Dossier | Travail et consommation : nouvelles pratiques dans un monde en mutation
Être cadre et se syndiquer ?

Alors que la syndicalisation diminue de manière générale, celle des cadres augmente. Un phénomène surprenant dans un milieu professionnel pourtant réputé peu enclin à la mobilisation en entreprise.

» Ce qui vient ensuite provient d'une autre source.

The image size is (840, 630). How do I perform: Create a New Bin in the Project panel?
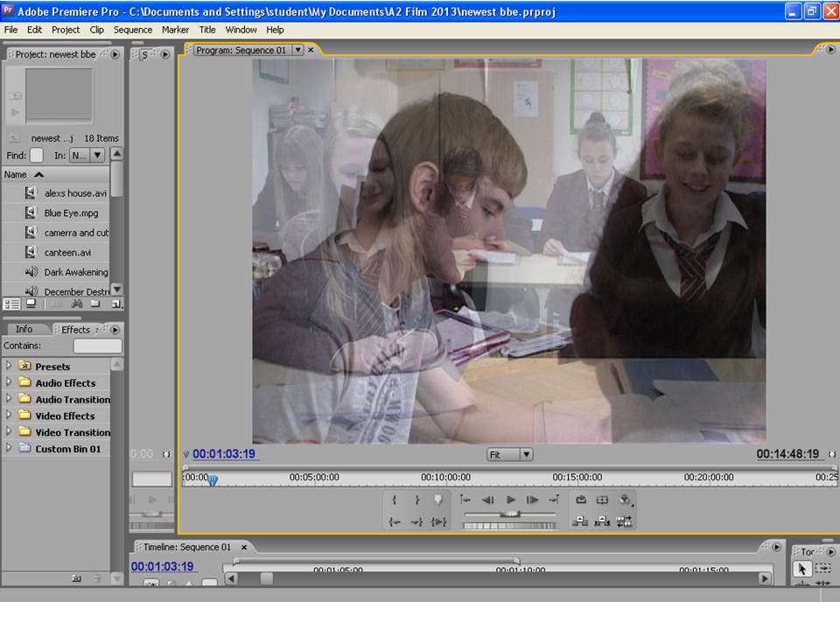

La syndicalisation des cadres est un aspect peu documenté du syndicalisme français. Elle représente un engagement pouvant être considéré comme atypique. Dans la représentation collective, la syndicalisation est en effet un acte privilégié par les salariés non-cadres. Pourtant, ce phénomène a récemment acquis une certaine visibilité à l’occasion d’évènements précis. C’est le cas de l’élection de Sophie Binet à la tête de la CGT, première présidente du syndicat issue de l’UGICT-CGC, à savoir la branche des cadres de l’organisation. Autre cas marquant : la présence massive de la CFDT et de la CFE-CGC, historiquement plus populaires auprès des cadres, dans les cortèges des manifestations contre la réforme des retraites en 2023.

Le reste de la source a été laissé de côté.